ESTRATTO:
_____

Era attesissimo già da prima dell’annuncio del soggetto, ma con la conferma ufficiale e l’uscita della prima immagine, l’adattamento dell’Odissea di Christopher Nolan è balzato subito al primo posto dei titoli più chiacchierati del prossimo anno, anche grazie a un cast a dir poco stellare che comprende nomi come Matt Damon, Anne Hathaway, Tom Holland, Zendaya e Elliot Page.
Per vedere al cinema la nuova fatica del premio Oscar per Oppenheimer, però, ci sarà ancora da aspettare: l’uscita è prevista per luglio 2026. Se, però, la vostra immaginazione è già stata stuzzicata dall’idea di viaggiare fino all’antica Grecia e di rivisitare i poemi omerici, il film da recuperare nell’attesa esiste già, ed è di produzione italiana.
Si tratta di Itaca – Il ritorno, opera del 2024 diretta da Uberto Pasolini e con protagonisti Ralph Fiennes e Juliette Binoche nei panni dell’eroe Odisseo e della fedele moglie Penelope. Chiaramente, stiamo parlando di una pellicola dal carattere molto più intimo e minimale rispetto a quella di Nolan, che come d’abitudine ci regalerà un kolossal dal budget importante, con scenografie ed effetti speciali imponenti e un cast ampio e variegato.
Al contrario, la rivisitazione di Pasolini mantiene un approccio molto più umano, concentrandosi su un taglio particolare della vicenda. Infatti, Itaca non ripercorre l’intero viaggio dell’eroe cantato da Omero, ma si sofferma unicamente sulla parte conclusiva. Si apre, infatti, con Odisseo che torna finalmente nella sua terra natale, dove trova ad attenderlo l’ennesima prova: Penelope è assediata da 108 pretendenti, i Proci, che vogliono sposarla e assumere il potere dell’isola. Nel frattempo, convinti che Odisseo sia morto, razziano la sua terra e danno la caccia a suo figlio Telemaco.

_____

(Record archiviati)
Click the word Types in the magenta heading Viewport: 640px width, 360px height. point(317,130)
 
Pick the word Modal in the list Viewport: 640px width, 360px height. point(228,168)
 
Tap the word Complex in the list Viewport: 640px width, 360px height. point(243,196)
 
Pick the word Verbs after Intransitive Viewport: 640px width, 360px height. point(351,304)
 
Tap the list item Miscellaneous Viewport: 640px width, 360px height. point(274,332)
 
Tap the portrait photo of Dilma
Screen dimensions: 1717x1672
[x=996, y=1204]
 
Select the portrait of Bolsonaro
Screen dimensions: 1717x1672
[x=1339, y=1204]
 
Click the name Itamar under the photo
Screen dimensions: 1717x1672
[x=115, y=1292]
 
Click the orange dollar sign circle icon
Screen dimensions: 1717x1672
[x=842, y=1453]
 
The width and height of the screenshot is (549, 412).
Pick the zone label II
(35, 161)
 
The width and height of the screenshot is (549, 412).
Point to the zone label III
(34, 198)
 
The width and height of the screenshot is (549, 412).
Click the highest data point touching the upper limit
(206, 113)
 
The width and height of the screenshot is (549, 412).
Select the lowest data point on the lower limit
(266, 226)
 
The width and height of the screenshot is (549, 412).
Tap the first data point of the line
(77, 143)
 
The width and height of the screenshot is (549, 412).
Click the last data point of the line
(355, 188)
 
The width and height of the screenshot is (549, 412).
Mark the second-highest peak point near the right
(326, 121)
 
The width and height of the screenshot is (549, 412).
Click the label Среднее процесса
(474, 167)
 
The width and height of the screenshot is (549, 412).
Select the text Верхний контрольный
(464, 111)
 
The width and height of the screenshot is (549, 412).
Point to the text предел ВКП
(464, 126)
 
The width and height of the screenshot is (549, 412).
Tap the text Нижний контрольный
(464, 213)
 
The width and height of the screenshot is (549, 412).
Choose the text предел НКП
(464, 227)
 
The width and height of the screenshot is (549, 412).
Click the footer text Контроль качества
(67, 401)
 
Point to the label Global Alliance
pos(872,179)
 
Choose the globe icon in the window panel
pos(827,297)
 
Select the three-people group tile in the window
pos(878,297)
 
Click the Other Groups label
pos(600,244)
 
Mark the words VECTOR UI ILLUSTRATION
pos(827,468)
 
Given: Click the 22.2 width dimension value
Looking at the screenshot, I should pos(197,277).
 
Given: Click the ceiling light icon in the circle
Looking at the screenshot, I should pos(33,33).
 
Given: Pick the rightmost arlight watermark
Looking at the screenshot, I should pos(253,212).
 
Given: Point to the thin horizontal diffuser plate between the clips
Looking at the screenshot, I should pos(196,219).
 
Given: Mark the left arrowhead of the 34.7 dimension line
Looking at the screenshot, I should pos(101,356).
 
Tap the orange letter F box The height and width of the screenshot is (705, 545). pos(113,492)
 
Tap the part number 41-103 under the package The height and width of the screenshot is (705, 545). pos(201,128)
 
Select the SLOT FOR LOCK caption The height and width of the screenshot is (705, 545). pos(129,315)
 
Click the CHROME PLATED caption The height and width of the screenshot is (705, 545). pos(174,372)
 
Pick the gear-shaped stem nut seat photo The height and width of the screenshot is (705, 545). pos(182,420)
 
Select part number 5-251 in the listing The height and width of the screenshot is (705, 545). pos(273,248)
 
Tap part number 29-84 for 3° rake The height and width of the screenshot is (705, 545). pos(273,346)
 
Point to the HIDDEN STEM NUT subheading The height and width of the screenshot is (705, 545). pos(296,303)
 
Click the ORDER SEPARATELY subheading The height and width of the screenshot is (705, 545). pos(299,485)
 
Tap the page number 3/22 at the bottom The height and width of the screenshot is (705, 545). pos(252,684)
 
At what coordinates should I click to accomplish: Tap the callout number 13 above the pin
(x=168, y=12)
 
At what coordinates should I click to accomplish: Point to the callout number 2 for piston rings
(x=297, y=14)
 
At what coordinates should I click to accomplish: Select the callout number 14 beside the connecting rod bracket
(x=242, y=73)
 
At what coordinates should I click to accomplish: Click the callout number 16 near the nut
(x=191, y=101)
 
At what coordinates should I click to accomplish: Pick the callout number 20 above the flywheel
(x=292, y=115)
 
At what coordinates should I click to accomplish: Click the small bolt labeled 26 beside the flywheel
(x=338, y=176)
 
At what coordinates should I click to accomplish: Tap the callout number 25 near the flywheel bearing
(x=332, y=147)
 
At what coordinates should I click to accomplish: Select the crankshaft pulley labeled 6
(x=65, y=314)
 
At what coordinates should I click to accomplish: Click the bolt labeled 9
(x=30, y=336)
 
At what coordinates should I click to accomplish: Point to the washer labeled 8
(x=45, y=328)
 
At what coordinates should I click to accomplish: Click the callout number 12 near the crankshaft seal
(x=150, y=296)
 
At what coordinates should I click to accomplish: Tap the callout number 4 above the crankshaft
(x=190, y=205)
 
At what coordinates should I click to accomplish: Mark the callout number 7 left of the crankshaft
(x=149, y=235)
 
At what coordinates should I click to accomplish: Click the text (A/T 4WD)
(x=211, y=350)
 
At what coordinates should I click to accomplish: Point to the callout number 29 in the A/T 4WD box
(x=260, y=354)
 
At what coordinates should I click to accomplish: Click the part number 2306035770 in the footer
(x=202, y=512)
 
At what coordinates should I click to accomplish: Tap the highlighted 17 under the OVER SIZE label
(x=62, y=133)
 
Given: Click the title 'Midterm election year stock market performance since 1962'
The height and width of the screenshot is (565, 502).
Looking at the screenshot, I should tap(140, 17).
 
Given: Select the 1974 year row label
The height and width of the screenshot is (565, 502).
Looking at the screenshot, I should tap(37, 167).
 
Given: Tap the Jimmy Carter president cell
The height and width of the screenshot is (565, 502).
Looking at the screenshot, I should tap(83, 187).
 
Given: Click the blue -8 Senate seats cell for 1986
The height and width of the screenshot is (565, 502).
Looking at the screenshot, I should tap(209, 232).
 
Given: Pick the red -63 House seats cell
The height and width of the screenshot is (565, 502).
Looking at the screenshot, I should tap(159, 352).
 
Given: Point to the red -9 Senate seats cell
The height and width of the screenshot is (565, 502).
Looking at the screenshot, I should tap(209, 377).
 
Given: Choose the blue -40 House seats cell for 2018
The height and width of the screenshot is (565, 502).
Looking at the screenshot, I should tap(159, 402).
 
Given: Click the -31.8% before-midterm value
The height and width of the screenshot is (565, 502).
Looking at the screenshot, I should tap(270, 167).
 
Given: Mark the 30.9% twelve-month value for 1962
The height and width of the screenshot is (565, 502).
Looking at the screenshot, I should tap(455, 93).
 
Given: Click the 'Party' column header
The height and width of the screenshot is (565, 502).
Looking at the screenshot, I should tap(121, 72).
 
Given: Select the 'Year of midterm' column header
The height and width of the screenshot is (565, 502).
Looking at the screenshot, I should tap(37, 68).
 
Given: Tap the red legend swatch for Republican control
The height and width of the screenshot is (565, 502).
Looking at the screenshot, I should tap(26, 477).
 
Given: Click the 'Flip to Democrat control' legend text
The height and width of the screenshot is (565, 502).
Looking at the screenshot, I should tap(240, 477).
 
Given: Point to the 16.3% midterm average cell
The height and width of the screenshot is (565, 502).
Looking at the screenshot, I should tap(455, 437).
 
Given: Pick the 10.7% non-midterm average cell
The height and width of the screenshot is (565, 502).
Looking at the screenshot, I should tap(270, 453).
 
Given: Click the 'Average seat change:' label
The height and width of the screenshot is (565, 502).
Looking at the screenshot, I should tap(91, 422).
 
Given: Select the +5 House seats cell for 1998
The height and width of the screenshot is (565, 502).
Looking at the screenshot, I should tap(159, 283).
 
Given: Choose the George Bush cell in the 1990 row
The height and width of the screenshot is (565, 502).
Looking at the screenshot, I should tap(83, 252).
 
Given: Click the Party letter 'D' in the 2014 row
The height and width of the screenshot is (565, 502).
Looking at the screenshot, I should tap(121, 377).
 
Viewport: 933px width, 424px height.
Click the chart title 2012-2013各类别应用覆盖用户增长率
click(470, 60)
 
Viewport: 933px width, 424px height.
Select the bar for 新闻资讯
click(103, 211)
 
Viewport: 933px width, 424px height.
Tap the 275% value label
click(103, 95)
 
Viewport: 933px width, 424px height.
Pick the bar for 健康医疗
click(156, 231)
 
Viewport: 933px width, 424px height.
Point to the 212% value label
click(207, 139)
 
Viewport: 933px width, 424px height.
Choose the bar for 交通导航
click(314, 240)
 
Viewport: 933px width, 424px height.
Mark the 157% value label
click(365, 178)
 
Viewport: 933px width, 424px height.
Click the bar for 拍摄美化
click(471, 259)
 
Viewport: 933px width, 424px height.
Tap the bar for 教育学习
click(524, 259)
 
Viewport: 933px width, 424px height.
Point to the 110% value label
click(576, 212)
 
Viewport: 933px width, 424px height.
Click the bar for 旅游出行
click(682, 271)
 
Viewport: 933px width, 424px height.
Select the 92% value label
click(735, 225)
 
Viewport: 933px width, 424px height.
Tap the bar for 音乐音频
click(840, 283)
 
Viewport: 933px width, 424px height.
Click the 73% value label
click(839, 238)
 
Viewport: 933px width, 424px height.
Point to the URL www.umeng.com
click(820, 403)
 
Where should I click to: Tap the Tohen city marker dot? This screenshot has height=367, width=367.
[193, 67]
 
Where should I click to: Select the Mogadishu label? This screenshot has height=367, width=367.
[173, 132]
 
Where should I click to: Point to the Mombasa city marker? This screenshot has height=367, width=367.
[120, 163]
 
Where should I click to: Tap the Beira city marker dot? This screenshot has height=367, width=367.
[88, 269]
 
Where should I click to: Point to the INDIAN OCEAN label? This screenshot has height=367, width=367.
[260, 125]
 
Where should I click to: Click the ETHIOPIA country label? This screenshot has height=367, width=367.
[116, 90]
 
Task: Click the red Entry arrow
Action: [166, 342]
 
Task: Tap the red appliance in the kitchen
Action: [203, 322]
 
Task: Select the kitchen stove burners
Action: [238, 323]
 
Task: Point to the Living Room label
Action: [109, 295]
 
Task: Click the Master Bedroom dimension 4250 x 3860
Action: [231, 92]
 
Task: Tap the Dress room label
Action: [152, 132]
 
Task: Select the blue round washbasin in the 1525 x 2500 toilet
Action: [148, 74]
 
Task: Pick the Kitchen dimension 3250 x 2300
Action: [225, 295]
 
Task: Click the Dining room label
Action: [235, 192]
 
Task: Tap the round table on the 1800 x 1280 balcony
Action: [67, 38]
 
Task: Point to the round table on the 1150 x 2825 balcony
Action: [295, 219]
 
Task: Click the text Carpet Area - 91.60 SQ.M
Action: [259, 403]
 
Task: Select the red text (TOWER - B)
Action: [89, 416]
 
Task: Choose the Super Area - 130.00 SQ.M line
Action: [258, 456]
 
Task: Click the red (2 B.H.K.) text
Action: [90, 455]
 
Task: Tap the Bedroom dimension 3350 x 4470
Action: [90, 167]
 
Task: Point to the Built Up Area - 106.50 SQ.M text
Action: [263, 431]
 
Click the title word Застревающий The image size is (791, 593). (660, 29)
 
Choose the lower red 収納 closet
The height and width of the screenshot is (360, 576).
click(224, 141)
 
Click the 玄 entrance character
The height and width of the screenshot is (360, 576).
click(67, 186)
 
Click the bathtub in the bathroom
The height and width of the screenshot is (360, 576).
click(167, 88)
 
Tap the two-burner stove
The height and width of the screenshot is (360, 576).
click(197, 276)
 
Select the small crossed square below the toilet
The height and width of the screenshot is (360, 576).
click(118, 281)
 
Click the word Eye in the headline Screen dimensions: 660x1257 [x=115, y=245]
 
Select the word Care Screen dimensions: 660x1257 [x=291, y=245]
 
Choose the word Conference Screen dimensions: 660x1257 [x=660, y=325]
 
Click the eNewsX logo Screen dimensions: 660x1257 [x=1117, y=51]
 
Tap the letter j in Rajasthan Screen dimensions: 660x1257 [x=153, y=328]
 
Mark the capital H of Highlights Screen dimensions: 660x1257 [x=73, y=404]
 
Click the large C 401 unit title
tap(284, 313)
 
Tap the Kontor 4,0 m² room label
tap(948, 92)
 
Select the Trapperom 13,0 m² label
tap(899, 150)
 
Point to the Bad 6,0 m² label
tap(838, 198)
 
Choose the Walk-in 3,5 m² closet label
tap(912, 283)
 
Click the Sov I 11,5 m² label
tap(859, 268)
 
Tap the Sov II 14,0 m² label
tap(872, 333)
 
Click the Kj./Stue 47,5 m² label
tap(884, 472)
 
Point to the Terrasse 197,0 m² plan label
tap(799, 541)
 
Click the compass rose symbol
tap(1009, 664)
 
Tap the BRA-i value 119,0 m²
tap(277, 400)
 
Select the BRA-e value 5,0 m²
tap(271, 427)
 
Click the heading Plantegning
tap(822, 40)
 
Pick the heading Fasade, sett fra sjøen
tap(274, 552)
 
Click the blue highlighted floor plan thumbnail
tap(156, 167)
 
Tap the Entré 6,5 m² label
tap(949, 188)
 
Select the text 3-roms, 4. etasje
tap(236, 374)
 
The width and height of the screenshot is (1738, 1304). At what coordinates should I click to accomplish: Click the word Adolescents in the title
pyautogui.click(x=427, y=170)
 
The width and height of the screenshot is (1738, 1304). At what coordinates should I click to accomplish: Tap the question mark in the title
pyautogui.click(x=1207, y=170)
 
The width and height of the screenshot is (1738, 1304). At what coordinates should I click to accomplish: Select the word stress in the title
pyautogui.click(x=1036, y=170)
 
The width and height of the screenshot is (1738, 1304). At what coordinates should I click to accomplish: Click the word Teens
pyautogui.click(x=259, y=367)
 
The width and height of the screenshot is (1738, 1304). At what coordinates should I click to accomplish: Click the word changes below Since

_____

COSA FARE:
• a. Riscrivi l'articolo sull'Odissea di Nolan, tutto da "Era attesissimo già" giù fino a "e Elliot Page.", mettendo "eccezionale" al posto di "stellare".
• b. Prosegui l'articolo sui film tratti dall'Odissea, ripartendo subito dopo la sua ultima frase.
Le voci provengono da un'altra fonte.

RISPOSTE:
• a.
Era attesissimo già da prima dell’annuncio del soggetto, ma con la conferma ufficiale e l’uscita della prima immagine, l’adattamento dell’Odissea di Christopher Nolan è balzato subito al primo posto dei titoli più chiacchierati del prossimo anno, anche grazie a un cast a dir poco eccezionale che comprende nomi come Matt Damon, Anne Hathaway, Tom Holland, Zendaya e Elliot Page.

• b.
Si può supporre già da ora che Nolan si lascerà tentare dal racconto delle avventure più epiche dell’eroe greco, come l’incontro con il ciclope Polifemo o con la maga Circe. La versione di Pasolini, invece, si concentra sui conflitti umani del personaggio: il trauma della guerra e del lungo viaggio, l’incapacità di reagire, il senso di colpa di essere l’unico sopravvissuto della sua spedizione, la famiglia e la nostalgia. Tuttavia, se il vostro immaginario è già proiettato verso il mondo della mitologia greca, nell’attesa di vedere al cinema The Odyssey, questo potrebbe essere un buon punto di partenza per riscoprire il leggendario eroe e per ripercorrerne le gesta da una prospettiva inedita.